What is expected = Wherever the string "marker" appears in the entries below, return the line that holds it.

Listed entries =
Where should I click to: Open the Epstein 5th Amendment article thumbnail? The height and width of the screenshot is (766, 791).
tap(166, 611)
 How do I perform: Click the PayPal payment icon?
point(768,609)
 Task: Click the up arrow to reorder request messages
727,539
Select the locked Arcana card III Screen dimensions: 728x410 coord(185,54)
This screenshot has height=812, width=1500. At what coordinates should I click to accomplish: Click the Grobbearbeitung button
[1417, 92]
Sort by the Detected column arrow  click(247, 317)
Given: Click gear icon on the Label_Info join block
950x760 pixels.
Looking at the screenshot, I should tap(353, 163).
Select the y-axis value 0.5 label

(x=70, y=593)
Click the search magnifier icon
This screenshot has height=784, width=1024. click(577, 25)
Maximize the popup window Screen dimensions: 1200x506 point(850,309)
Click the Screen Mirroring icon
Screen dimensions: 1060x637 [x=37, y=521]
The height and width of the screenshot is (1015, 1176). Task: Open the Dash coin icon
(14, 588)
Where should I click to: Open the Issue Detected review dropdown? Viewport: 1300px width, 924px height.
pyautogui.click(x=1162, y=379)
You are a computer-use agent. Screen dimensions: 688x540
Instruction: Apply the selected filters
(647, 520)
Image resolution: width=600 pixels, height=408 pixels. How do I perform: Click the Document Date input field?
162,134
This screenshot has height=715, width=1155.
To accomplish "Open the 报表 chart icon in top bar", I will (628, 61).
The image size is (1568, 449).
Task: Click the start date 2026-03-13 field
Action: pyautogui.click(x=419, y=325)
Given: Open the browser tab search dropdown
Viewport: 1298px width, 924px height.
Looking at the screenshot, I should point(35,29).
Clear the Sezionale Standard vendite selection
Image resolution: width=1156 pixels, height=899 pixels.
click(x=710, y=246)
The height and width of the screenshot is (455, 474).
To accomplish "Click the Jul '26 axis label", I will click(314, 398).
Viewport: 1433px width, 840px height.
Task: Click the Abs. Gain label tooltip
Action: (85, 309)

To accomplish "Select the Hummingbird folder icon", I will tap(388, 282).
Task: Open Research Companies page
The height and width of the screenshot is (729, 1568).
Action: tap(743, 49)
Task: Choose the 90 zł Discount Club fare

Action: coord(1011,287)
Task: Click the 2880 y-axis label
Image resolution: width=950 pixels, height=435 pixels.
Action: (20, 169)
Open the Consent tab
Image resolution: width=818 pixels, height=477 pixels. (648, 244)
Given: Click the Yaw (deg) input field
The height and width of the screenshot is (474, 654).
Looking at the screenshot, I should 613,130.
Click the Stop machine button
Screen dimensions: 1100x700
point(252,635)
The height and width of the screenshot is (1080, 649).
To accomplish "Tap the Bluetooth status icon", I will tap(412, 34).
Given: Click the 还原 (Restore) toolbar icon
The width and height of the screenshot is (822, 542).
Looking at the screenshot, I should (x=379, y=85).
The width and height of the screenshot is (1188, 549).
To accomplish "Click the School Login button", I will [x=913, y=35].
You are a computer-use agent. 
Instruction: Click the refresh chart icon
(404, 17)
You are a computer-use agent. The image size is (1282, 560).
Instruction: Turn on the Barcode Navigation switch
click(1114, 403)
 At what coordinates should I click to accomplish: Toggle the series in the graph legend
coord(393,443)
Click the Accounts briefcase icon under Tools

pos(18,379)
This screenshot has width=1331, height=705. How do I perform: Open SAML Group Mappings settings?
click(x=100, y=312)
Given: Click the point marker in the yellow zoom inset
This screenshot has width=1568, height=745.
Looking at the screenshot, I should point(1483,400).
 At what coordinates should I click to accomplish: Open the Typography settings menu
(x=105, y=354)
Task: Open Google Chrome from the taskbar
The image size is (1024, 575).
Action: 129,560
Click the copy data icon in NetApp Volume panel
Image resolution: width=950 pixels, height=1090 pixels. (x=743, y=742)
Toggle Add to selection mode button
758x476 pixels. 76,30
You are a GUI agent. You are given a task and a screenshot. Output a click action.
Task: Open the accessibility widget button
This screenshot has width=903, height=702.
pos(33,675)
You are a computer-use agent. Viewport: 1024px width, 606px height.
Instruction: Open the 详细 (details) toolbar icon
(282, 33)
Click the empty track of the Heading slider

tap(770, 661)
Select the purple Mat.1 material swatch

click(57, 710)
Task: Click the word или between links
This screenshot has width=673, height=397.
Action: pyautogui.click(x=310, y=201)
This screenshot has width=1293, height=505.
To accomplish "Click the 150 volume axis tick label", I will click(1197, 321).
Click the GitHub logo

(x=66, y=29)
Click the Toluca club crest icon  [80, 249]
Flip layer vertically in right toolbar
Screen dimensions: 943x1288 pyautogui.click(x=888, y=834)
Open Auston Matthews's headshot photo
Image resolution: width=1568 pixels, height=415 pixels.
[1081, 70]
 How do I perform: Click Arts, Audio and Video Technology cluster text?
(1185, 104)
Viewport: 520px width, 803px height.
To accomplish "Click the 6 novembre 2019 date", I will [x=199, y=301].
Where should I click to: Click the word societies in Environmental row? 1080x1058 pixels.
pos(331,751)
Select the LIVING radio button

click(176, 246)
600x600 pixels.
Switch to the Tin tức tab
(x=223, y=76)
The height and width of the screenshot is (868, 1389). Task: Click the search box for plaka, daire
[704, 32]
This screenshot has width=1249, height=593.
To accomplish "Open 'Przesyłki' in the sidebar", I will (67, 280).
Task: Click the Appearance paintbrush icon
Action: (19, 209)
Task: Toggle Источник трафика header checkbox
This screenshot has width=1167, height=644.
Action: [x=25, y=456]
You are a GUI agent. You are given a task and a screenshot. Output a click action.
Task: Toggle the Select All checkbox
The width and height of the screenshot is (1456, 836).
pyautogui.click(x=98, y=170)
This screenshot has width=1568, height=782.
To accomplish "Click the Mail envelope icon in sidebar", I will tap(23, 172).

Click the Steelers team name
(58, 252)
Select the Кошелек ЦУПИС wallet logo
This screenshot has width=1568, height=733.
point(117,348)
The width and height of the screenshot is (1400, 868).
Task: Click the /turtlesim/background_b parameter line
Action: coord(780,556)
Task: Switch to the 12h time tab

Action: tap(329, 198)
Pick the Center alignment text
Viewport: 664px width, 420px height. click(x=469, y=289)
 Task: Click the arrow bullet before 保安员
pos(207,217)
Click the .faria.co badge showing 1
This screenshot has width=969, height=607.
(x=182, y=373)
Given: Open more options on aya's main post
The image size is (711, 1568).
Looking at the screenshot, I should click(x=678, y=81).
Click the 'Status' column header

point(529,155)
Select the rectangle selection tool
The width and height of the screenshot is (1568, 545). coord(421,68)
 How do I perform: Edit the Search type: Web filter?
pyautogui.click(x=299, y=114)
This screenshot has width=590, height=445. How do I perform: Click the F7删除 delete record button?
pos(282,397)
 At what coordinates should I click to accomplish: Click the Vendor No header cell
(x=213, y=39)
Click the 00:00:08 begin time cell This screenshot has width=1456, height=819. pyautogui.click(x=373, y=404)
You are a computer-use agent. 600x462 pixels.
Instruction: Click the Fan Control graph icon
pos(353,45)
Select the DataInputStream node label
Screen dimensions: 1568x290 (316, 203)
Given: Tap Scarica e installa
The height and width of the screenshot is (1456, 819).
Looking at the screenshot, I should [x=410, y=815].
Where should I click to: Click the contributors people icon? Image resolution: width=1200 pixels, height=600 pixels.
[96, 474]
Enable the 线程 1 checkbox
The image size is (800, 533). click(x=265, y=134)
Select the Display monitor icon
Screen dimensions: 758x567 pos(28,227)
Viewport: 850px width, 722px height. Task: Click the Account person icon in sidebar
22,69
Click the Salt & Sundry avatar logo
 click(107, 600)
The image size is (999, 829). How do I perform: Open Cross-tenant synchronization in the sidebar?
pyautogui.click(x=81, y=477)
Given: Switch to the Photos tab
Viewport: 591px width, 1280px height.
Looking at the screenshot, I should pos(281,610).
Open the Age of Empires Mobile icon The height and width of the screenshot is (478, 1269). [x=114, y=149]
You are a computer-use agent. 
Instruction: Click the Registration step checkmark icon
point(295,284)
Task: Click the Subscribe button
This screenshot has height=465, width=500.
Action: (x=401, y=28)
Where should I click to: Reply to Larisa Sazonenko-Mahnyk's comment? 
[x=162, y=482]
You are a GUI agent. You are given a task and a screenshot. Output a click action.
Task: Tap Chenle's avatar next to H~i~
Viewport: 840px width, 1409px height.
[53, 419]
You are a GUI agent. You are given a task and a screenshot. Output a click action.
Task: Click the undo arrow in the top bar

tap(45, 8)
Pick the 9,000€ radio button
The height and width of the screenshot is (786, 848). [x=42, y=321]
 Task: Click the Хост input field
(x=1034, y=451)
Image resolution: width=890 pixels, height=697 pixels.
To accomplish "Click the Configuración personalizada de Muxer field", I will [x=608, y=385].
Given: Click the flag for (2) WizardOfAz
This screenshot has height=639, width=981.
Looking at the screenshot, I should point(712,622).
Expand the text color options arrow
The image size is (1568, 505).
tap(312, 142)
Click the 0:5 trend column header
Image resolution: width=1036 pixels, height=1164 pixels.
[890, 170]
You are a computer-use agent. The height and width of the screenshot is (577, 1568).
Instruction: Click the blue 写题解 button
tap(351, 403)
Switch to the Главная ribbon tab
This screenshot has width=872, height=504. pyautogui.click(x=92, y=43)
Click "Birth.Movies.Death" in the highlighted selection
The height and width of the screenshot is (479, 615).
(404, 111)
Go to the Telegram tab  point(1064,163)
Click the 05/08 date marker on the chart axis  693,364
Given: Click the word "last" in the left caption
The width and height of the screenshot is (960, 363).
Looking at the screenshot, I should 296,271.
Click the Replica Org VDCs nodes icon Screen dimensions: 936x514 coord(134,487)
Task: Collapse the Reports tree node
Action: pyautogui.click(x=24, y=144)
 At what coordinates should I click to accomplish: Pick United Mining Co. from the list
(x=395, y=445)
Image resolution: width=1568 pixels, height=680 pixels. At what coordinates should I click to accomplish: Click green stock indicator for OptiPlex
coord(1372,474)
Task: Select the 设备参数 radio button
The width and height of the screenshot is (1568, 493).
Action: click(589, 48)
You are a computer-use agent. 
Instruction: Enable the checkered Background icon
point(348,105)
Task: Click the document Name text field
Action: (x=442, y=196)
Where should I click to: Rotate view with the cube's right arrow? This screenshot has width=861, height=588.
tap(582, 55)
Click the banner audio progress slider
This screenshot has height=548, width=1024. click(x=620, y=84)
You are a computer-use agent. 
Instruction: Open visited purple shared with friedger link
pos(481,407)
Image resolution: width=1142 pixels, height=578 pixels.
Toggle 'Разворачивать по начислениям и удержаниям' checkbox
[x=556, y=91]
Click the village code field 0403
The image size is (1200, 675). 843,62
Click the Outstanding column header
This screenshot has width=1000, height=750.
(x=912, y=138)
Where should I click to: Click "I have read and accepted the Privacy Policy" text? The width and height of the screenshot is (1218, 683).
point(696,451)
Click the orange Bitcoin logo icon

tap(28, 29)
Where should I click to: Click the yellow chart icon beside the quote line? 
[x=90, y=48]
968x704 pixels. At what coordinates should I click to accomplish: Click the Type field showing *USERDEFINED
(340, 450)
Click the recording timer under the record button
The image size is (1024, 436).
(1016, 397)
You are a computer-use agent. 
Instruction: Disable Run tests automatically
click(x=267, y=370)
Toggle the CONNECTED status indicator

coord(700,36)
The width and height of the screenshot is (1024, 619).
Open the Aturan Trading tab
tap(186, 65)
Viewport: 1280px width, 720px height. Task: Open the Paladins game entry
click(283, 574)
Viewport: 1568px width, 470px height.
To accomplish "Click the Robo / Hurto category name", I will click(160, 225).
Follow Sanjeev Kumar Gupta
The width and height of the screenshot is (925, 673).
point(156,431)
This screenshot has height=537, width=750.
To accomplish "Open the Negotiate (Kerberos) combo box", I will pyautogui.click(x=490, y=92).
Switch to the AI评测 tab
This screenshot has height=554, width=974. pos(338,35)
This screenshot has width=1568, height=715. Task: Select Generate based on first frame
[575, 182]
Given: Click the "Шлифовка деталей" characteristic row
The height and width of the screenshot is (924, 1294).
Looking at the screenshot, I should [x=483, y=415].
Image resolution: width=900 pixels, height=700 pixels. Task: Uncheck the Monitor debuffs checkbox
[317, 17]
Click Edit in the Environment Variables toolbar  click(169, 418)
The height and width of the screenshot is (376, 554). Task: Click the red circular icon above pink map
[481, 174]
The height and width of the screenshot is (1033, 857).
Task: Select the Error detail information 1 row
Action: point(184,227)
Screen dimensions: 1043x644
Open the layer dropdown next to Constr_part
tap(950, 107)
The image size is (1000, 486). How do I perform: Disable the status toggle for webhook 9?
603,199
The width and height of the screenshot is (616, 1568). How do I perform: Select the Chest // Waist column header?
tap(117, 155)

Solution to this exercise =
Given: Click the point marker in the yellow zoom inset
Click the 05/08 date marker on the chart axis  693,364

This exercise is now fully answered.